One study found that the risk of spontaneous preterm birth in pregnant women with moderate to severe periodontitis was twice the risk of spontaneous premature birth among healthy pregnant women [39].

Then comes the obvious question: Does treating periodontitis decrease the risk of premature birth?

Well, scientists are not convinced.

One study found that pregnant women who didn’t receive periodontal treatment during pregnancy were 13.5 times more likely to have preterm birth than women that received the treatment [40]. That’s a pretty high risk, right?

However, a major pitfall of that study was not accounting for other variables that may have influenced the risk. That is, confounding factors. Besides, other studies have found that the risk of preterm birth doesn’t decrease when periodontal disease is treated [41]–[43].
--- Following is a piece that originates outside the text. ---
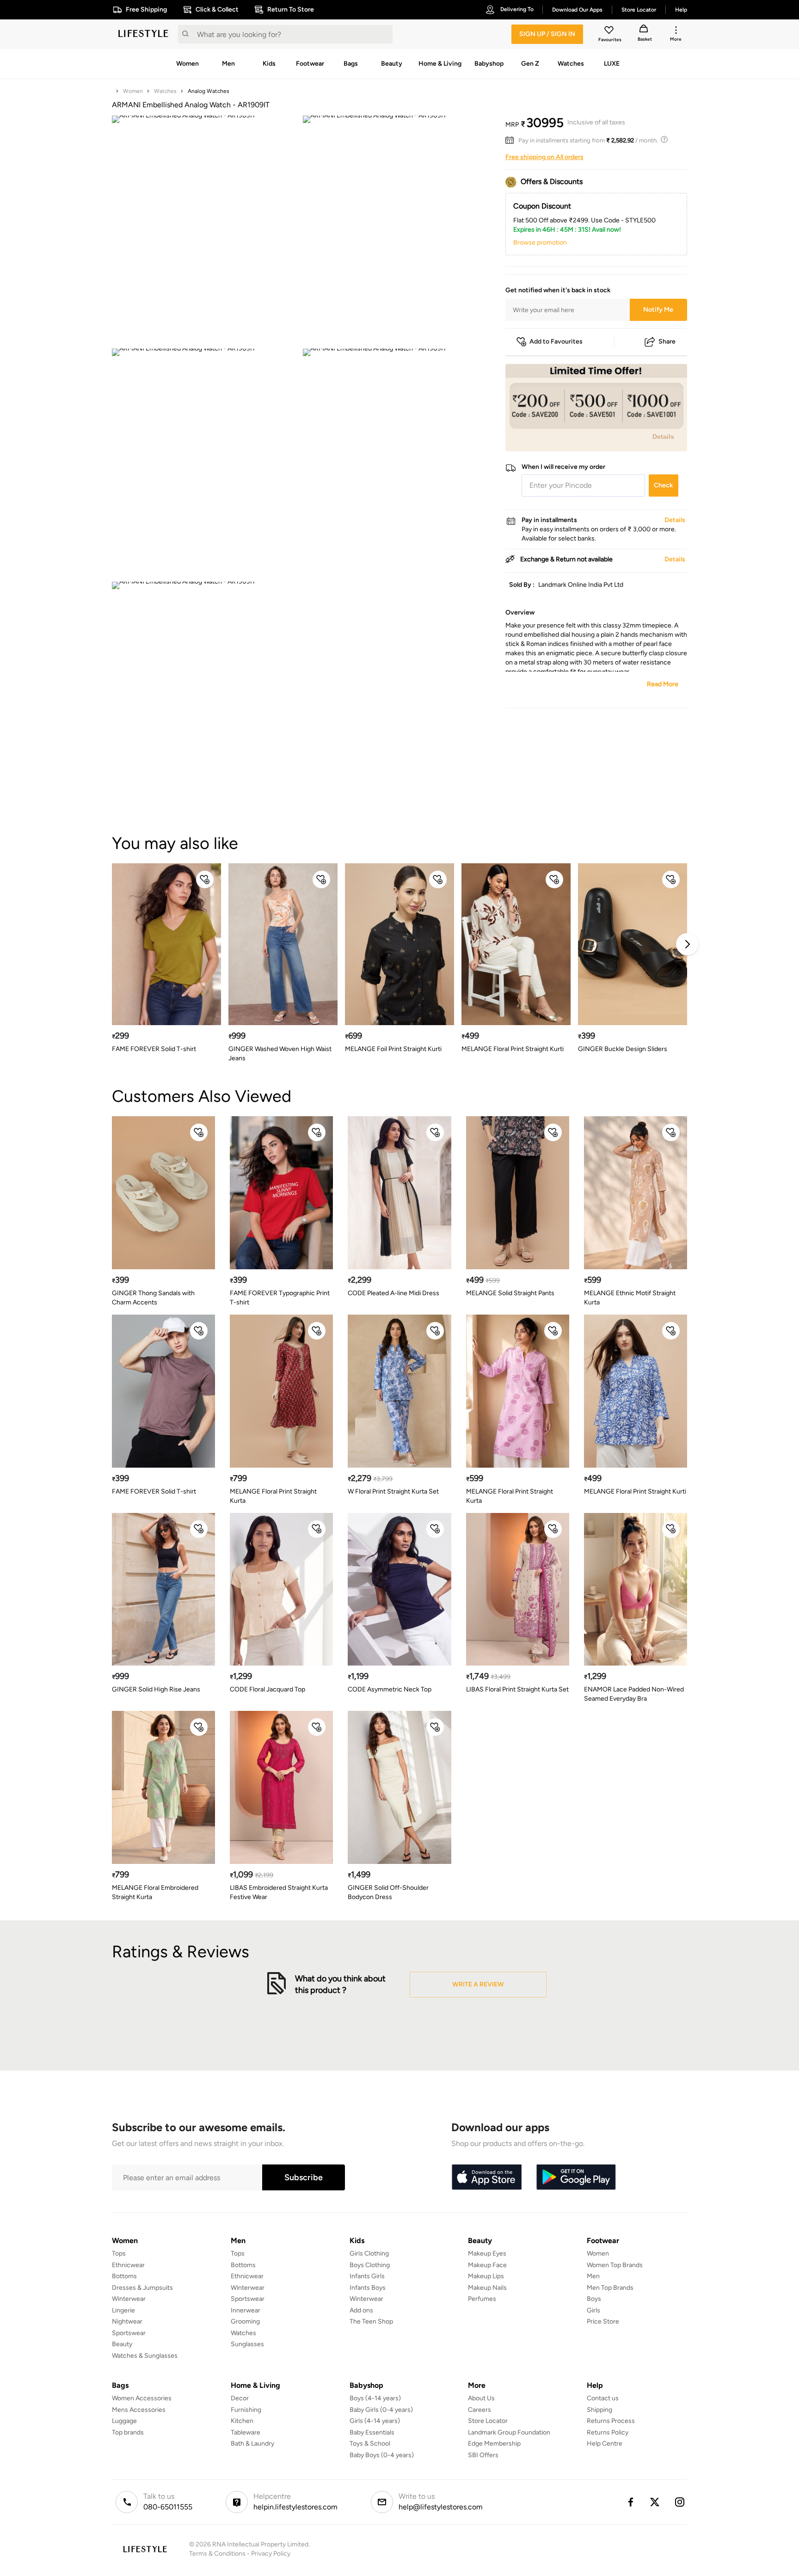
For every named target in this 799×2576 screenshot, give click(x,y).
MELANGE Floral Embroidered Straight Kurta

Clearly more studies are needed on this matter.

The gut microbiome and preterm birth

The connection between the gut microbiome and preterm birth is a recent area of research. Just a few studies have looked at the possible associations.

Related to the possible role of oral microbes in preterm birth, a small study found that women who had premature labor had increased numbers of oral bacteria in the gut, like Streptococcus, Porphyromonas, and Prevotella [44]. Another study found that women who had premature labor had lower numbers of Clostridium and Bacteroides species, which are common gut bacteria [45].
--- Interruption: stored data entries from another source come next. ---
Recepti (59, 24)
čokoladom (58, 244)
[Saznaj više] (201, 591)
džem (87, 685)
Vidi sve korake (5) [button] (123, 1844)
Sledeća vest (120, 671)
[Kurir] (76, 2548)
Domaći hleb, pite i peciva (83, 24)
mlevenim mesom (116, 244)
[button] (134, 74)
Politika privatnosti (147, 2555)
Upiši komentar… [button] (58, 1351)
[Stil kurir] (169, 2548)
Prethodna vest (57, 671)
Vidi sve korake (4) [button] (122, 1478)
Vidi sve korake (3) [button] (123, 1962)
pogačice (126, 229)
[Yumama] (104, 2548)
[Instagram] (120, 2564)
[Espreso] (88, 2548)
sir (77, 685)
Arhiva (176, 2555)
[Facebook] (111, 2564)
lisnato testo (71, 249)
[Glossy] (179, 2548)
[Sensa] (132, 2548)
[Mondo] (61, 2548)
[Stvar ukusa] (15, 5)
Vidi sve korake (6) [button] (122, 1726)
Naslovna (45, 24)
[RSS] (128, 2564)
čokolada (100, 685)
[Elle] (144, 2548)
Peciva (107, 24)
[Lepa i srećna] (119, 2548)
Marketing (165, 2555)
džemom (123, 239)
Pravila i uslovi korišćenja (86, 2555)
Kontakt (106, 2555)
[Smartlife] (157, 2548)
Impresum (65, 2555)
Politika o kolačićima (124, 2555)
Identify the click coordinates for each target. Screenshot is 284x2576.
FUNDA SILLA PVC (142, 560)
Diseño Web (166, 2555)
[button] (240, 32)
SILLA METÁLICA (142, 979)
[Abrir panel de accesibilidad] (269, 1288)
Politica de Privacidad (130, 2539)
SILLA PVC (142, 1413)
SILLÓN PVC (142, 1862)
5 tips to protect against preterm birth

Although the cause of preterm birth is often unknown and there are many factors involved, there are some things that may help reduce the risk.
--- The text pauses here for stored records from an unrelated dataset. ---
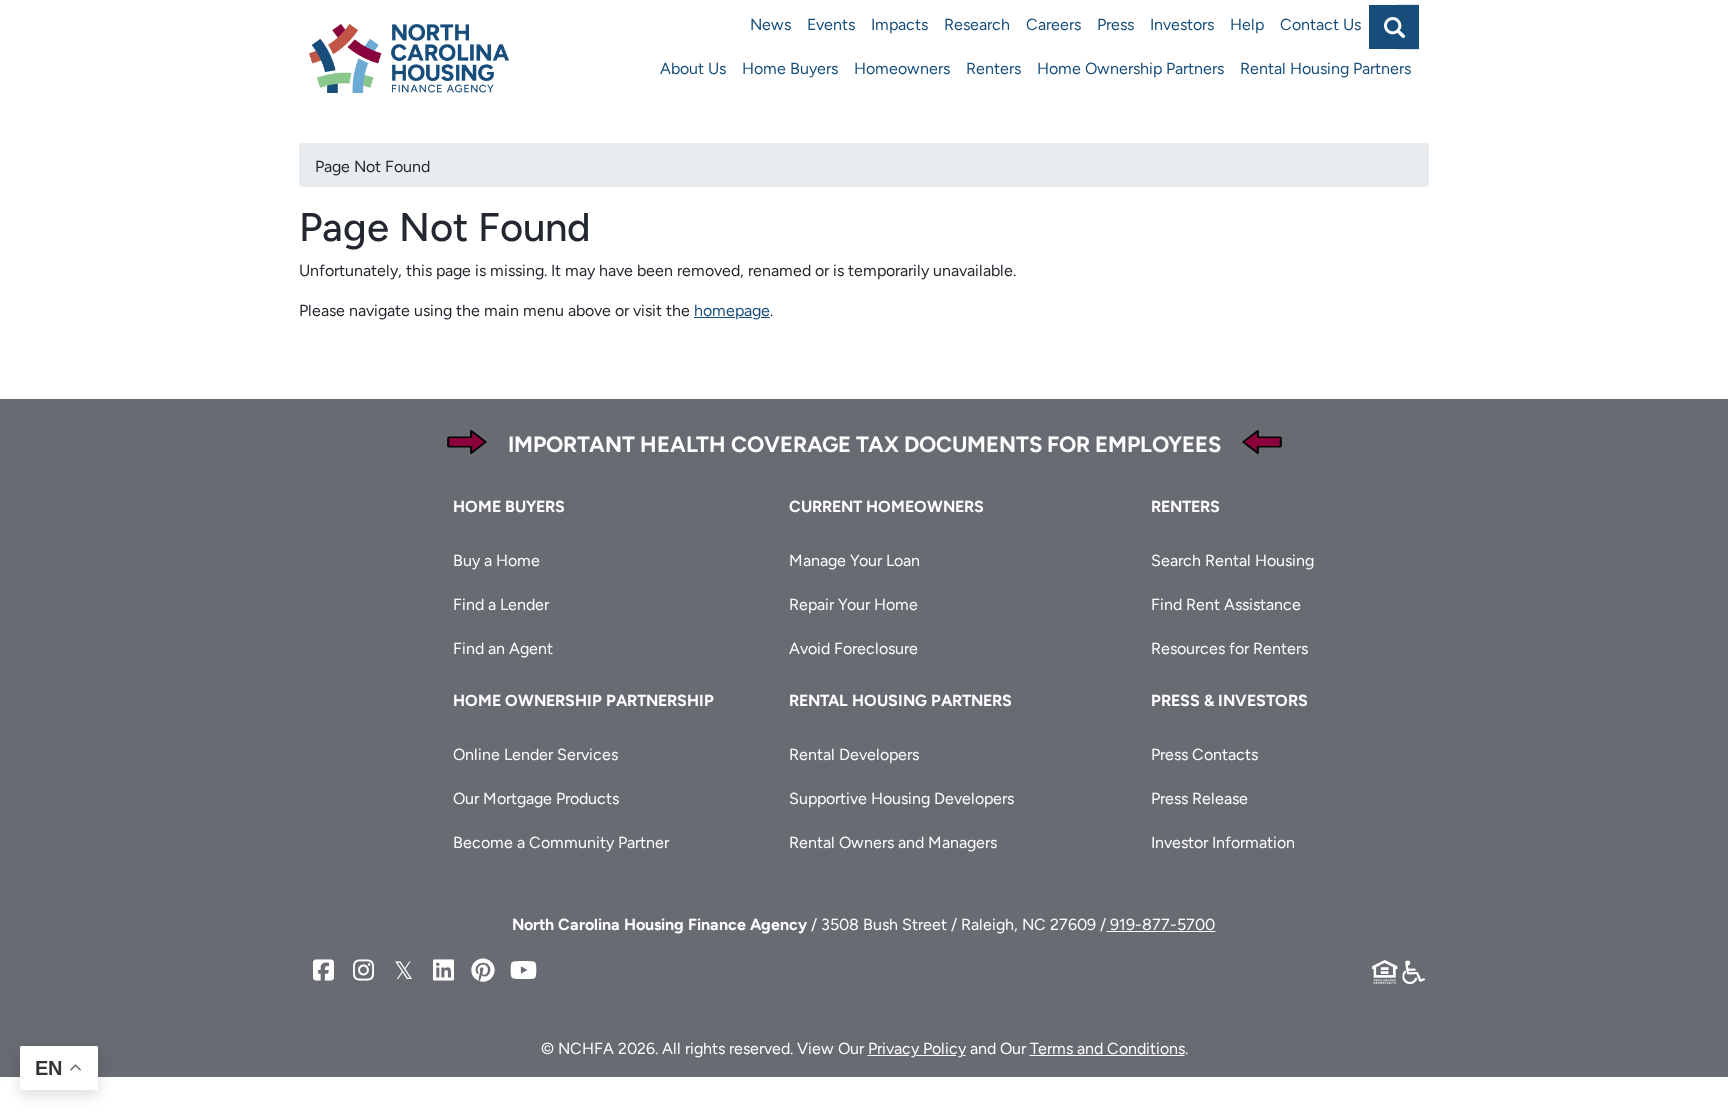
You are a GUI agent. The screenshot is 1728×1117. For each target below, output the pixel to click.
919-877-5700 (1160, 924)
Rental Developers (854, 754)
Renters (993, 68)
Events (831, 24)
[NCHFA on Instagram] (363, 970)
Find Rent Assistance (1226, 604)
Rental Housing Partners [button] (900, 700)
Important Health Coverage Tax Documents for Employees (864, 444)
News (770, 24)
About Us (693, 68)
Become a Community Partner (561, 842)
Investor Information (1223, 842)
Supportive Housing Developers (901, 798)
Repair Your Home (853, 604)
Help (1247, 24)
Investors (1182, 24)
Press (1115, 24)
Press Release (1199, 798)
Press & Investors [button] (1229, 700)
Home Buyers (790, 68)
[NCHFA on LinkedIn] (443, 970)
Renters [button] (1185, 506)
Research (977, 24)
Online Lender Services (535, 754)
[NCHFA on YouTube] (523, 970)
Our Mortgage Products (536, 798)
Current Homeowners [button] (886, 506)
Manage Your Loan (854, 560)
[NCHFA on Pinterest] (483, 970)
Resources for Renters (1229, 648)
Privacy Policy (917, 1048)
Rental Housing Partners (1325, 68)
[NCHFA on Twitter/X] (403, 970)
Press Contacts (1204, 754)
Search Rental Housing (1232, 560)
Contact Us (1320, 24)
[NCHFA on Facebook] (323, 970)
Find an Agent (503, 648)
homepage (732, 310)
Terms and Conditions (1107, 1048)
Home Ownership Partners (1130, 68)
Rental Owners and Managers (893, 842)
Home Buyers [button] (509, 506)
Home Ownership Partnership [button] (583, 700)
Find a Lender (501, 604)
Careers (1053, 24)
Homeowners (902, 68)
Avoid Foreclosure (853, 648)
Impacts (899, 24)
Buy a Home (496, 560)
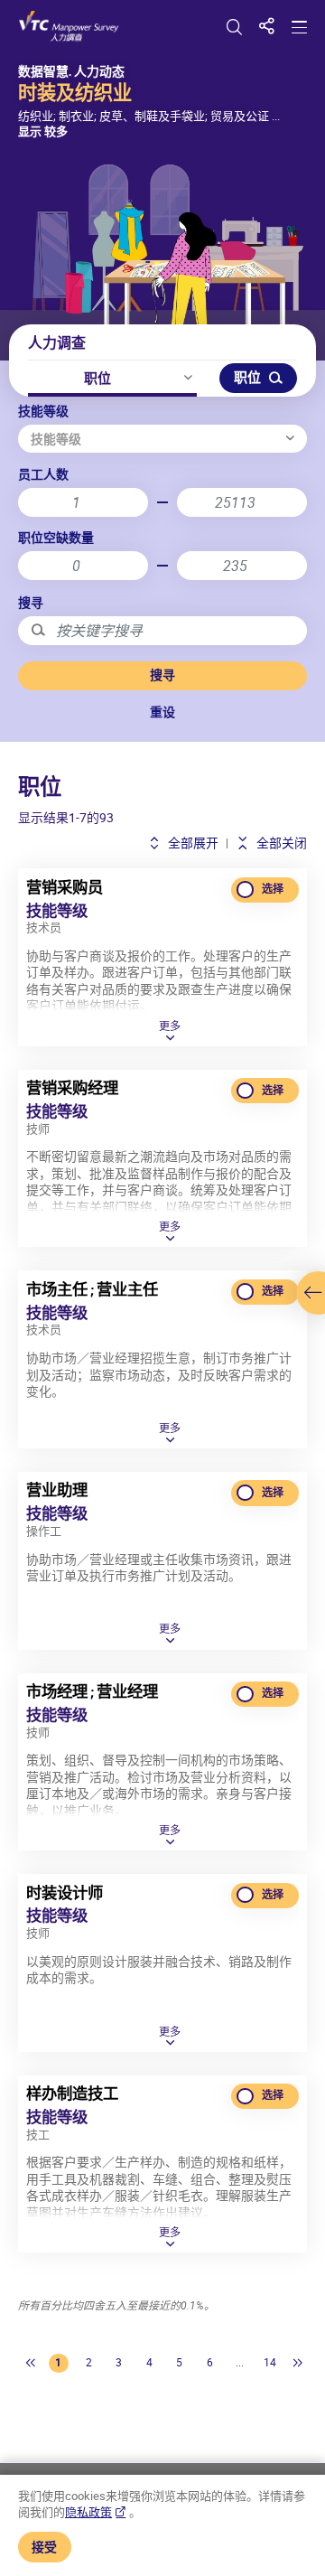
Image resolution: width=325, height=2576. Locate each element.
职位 (97, 378)
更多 (170, 1027)
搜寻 (30, 602)
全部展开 (191, 842)
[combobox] (162, 439)
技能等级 (43, 410)
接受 (44, 2546)
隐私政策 (88, 2512)
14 (270, 2362)
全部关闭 (280, 842)
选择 (272, 888)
  • Consider taking folic acid while trying to conceive. If you aren't pregnant yet but plan to be soon, you can begin taking folic acid three months before conception. In addition to its critical role in early neurological development of a baby, folic acid may also help reduce the risk of preterm birth. Studies have reported a risk reduction of 8-14% [46]–[48].
  • Make sure you are taking adequate amounts of calcium during pregnancy. Getting enough calcium during pregnancy can help to reduce the  risk of preterm birth [49]–[51]. This may come from diet and/or supplements, so it’s a good idea to check whether you are receiving enough calcium with your provider.
  • Check your vaginal microbiome. Several studies show that women with a CST 4 or bacterial vaginosis have a higher rate of preterm birth [20], [23]–[35]. Unfortunately, there are no well-designed clinical trials evaluating if a shift in vaginal microbial composition reduces the risk of preterm labor. Some clinical trials have looked at the effect of treating bacterial vaginosis with antibiotics, and have found no reduction in the risk [52]–[55].
  • Wash only with water. One study found that women who used a vaginal gel before or during pregnancy had 2.3-3.4 times higher risk of preterm birth [56]. Here are some tips for vaginal health that will help you take good care of your vaginal microbiome.
  • Probiotics may help delay birth after water breaking. If water breaks before week 34, birth may need to be delayed. This is accomplished by corticoid and antibiotic treatment. Two studies found that women who also received vaginal probiotics (inserted in the vagina) had a larger latency period, which resulted in increased gestational age at birth [57], [58]. A third study didn’t find that probiotics had any effects in gestational age, but the babies from moms who received probiotics had better health outcomes than those from moms who only received conventional treatment [59]. Despite these encouraging results, research on vaginal probiotics and preterm birth is still in progress. Not all vaginal probiotics may have the same effect as those that were studied, and right now we can’t recommend one for this particular situation. If you find yourself in this scenario, always ask your provider before using any vaginal probiotics.